The Financial Times publishes data from China’s census, which Chinese authorities have not yet released fearing public reaction. Demographic decline will have a strong socio-economic impact. Critics slam the government for its slow termination of the one-child policy.

Beijing (AsiaNews) – China's population has dropped below 1.4 billion, the first decline in 60 years, this according to the Financial Times citing official census data it received.

The government has not yet released the data for fear of its effects on public opinion, some experts say.

The last time the country experienced demographic decline dates back to 1960-61 during the Great Leap Forward, when the population officially shrunk by 13.4 million during Mao Zedong's disastrous economic policy. But the loss might have been even greater.

China’s National Bureau of Statistics was supposed to publish the latest census in early April, but delayed the release, ostensibly to improve the document, sparking a backlash on social media.

For some analysts, the authorities’ hesitancy is a sign that the top inner circle has not yet settled on a common line to handle sensitive data and present solutions to reverse the negative trend.
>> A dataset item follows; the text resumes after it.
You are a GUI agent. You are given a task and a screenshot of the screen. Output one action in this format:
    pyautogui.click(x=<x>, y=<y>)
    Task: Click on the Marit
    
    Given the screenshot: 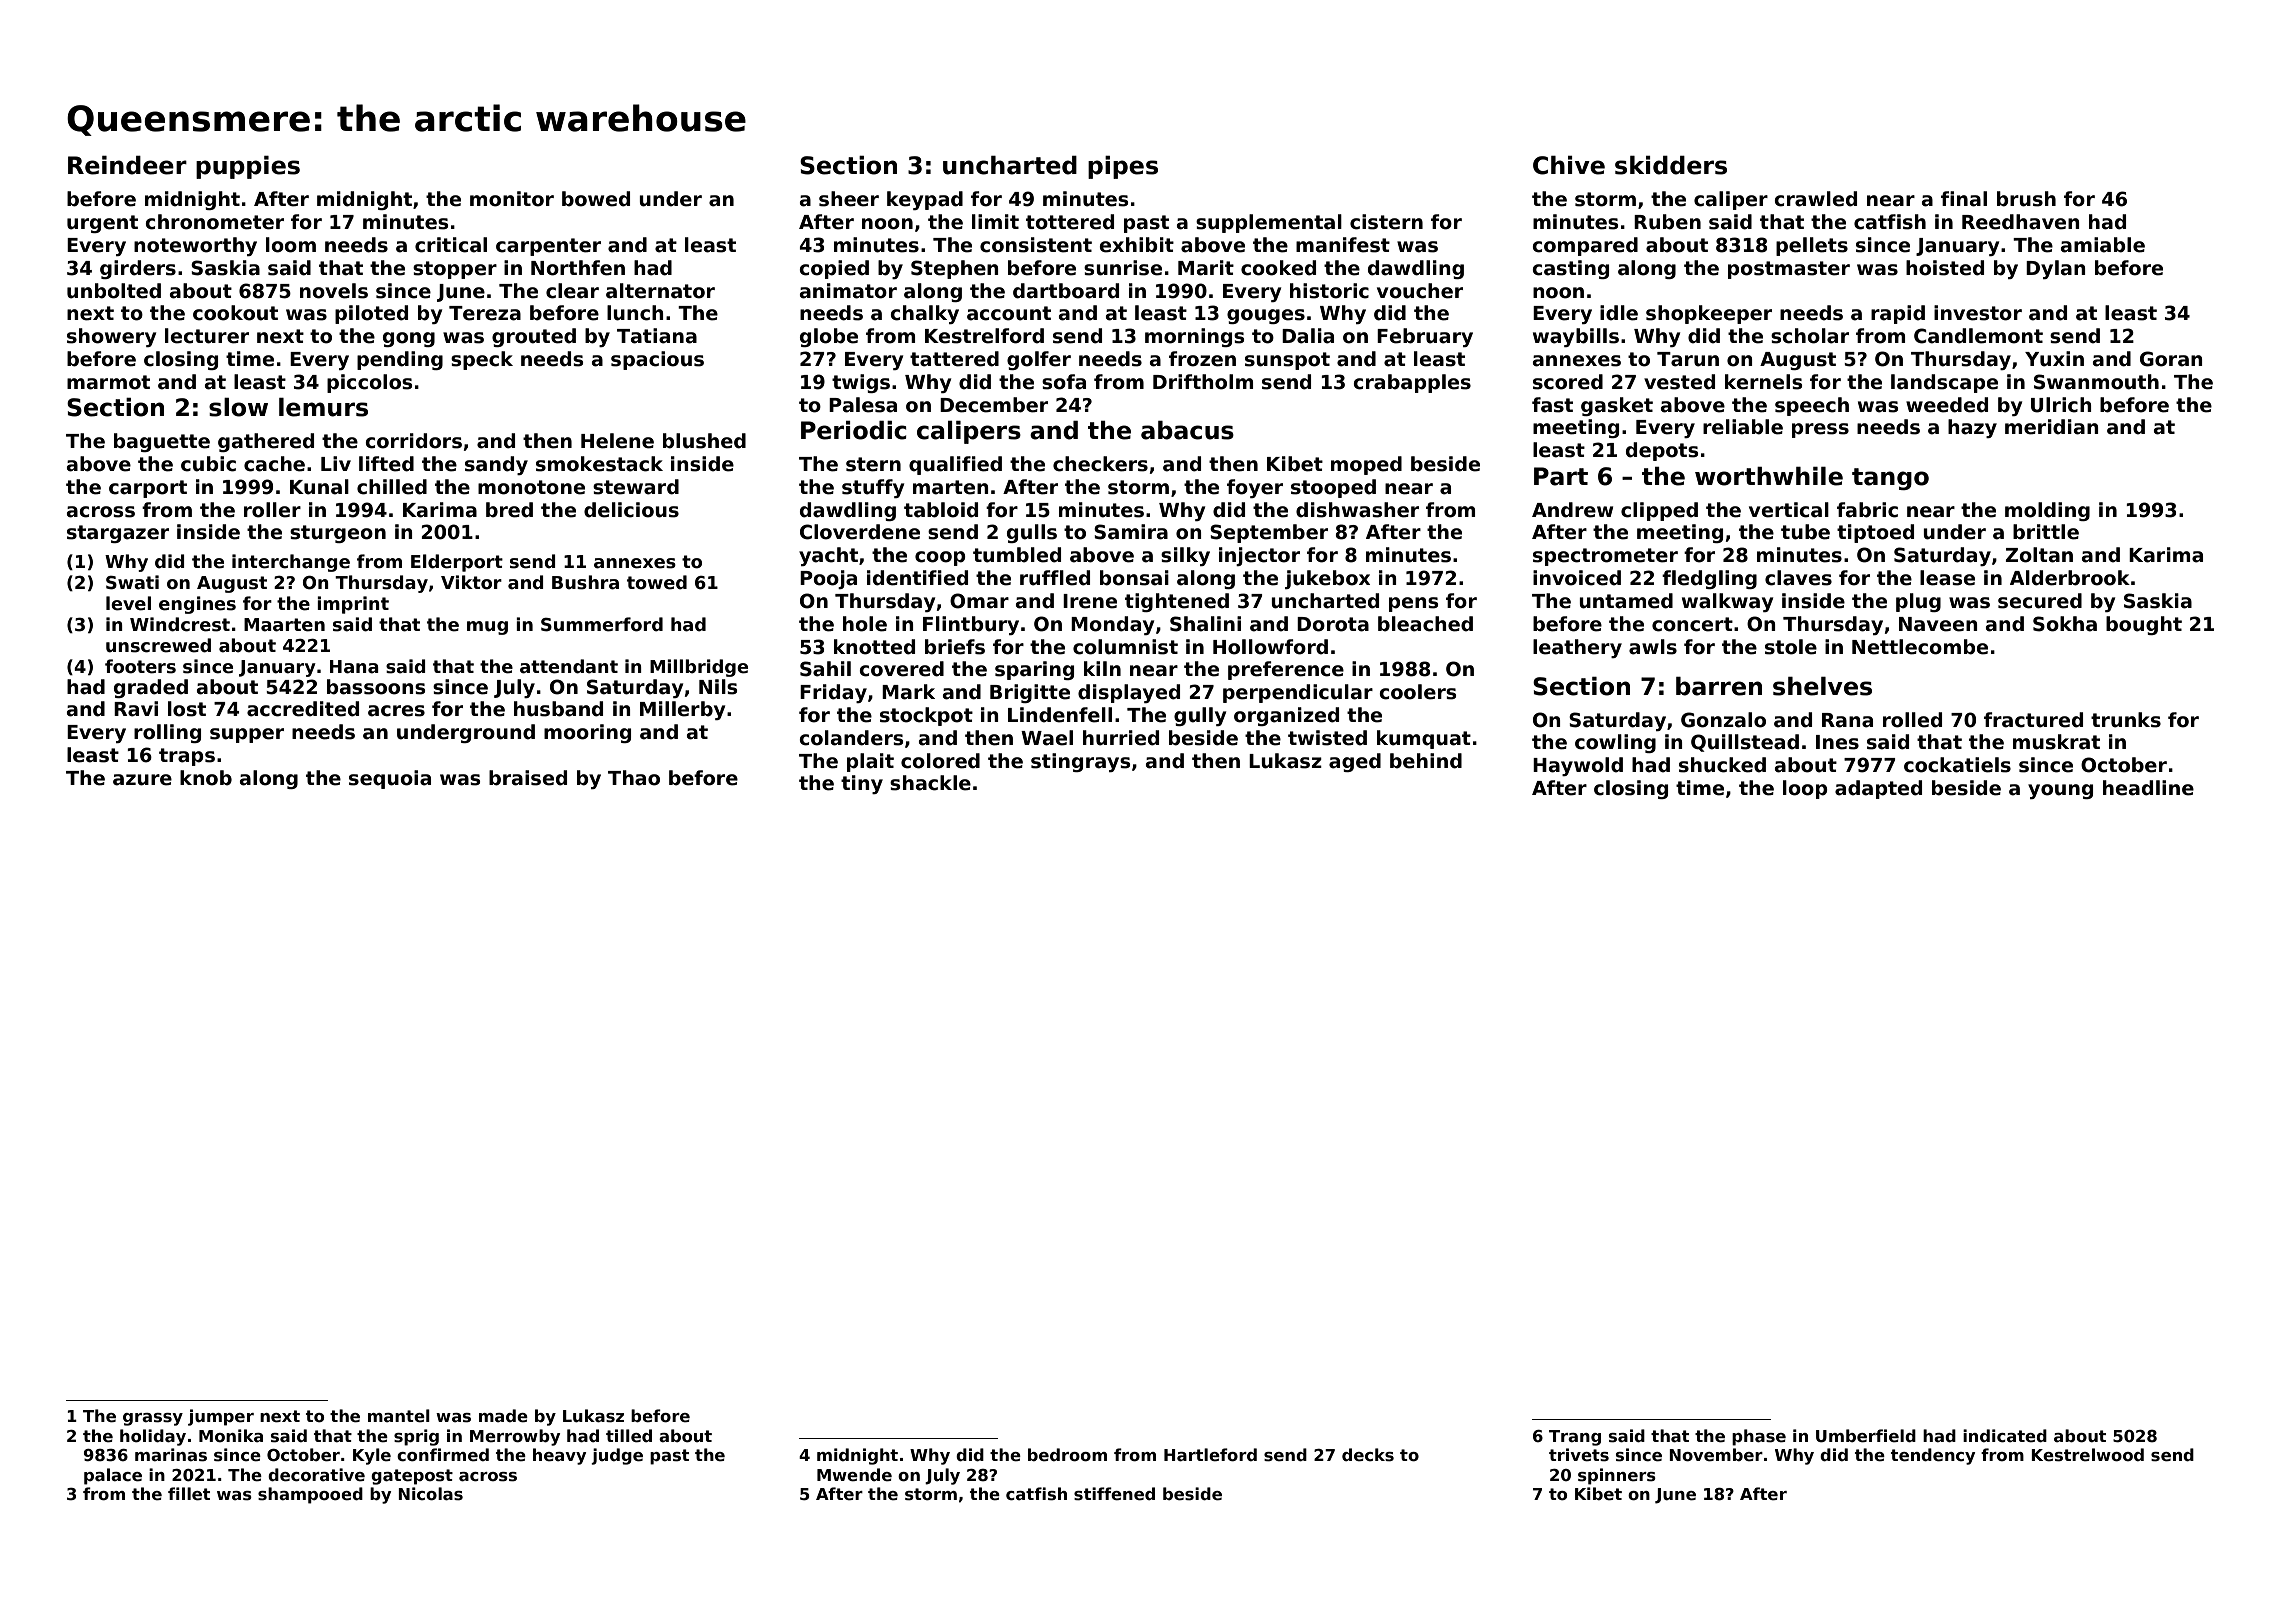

Demographic decline will have a strong economic and social impact on China. An ageing population means higher retirement costs, and probably slower economic growth because of the loss of millions of people of working age.

As many observers point out, China has been facing this demographic challenge for some time.  The authorities are afraid to release the new data because they know that many in the country are prepared to criticise them for the slow termination of the one-child policy.

The lack of government transparency and ineffective data collection also explain the slow pace in changing demographic policy. Local authorities are known to often inflate population data to get more resources.

China’s central bank, the People’s Bank of China (PBOC), recently recommended the government end its restrictive population policies; if things stay the same, the country will lose its economic edge over the United States.

The PBOC essentially confirms the failure of the one-child policy. Its easing in 2016, with the possibility of two children per couple, did not change the situation.

To contain pension costs, Prime Minister Li Keqiang announced in March, at the annual session of the National People's Congress, that the  government planned to gradually raise the retirement age.

Compared to the world's largest economies, where people retire around 65, the threshold in China is much lower, between 50 and 60.

However, with an economy slowing down, such a decision would negatively affect young people, especially new graduates, as they enter the labour market. And this would be another potential social bomb.